My mother never said much about my male parent or his actions. Not to me anyway. It confused me. I often said, even when I was very, very young, that I wished I knew both sides of the story. Without both sides, I only have the alienator's story to believe. I had no alternative and, as a seven, eight, nine year old, did not have the mental capacity to understand that there WAS another side to the story.
I understand her motives: protection of her children and herself. She wanted to keep us out of adult problems as much as possible but also did not want to dwell on a relationship she had fled. Her marriage was over, in her mind.
Unfortunately, by keeping quiet, she unwittingly made matters worse. What I wanted to hear was that she loved me and wanted me, that my male parent was lying. I needed to know this but never heard it. The only time in my whole life that I can remember her telling me that she loved me was literally on her death bed. Maybe she assumed I knew. I don't know.
She did not want to involve us in what was already a difficult and protracted divorce.

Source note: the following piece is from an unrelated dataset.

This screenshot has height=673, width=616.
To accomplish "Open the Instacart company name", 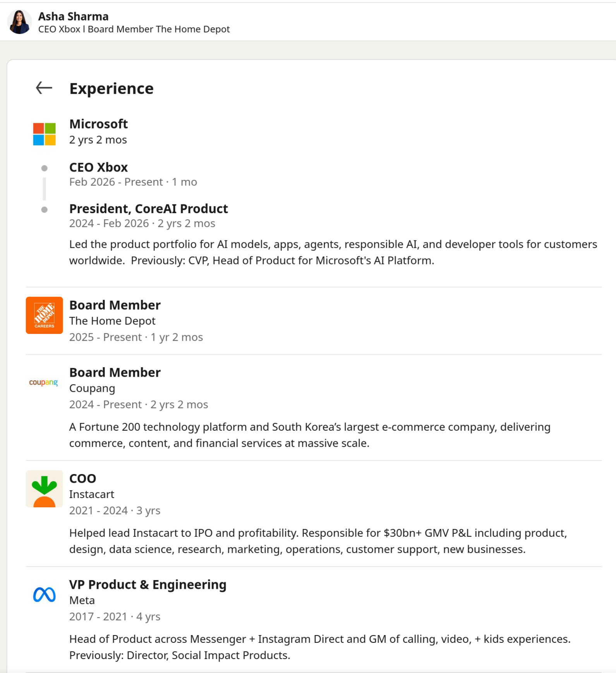I will click(92, 494).
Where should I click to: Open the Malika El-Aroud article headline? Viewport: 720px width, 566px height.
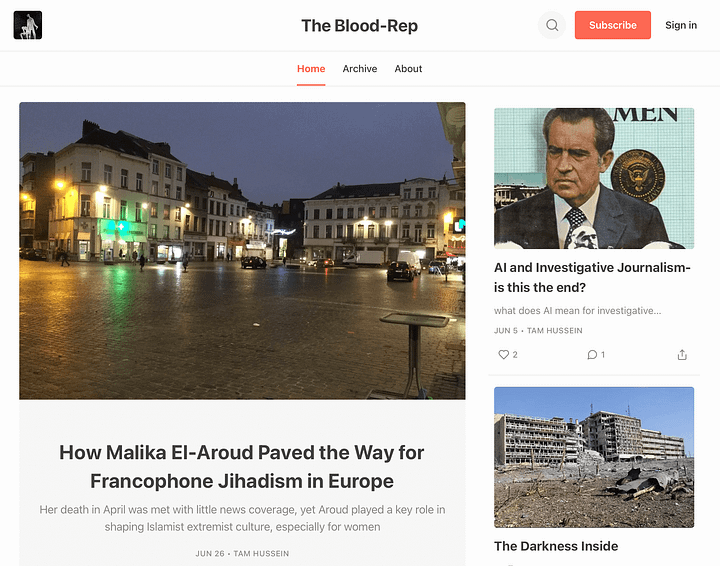coord(242,467)
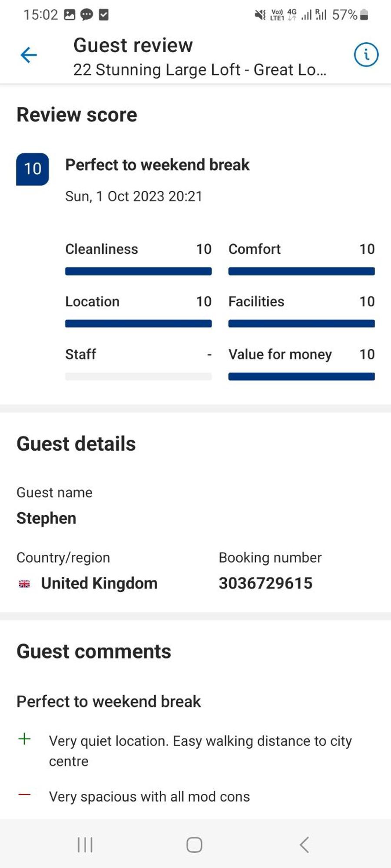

If you're in this situation with your children right now, tell them you love them OFTEN. Tell them that your divorce is nothing to do with them and that BOTH parents love them. Don't do what the alienator does: don't tell the kids that the other parent is being mean or that if they really loved their kids, they would be nicer, etcetera. Don't do that! They don't want to hear it! They don't want the details of your marriage or divorce! I had that rammed down my throat when I was far too young to cope with or digest it or understand it. Adult concepts in a child mind mean confusion and disturbance. I did not need to know. What I needed was reassurance that both my parents love me. I never got that. I got little affection from one (naturally reticent) parent and plenty of affection from the other one, but all swamped by assurances that the reason the former didn't hug me was because she didn't love me, and that the latter was the only one who really cared about me.
This confused me even more: at the age of eight I could not understand why he chose to live four hours from us. If she was so terrible a person, why did he abandon us to her?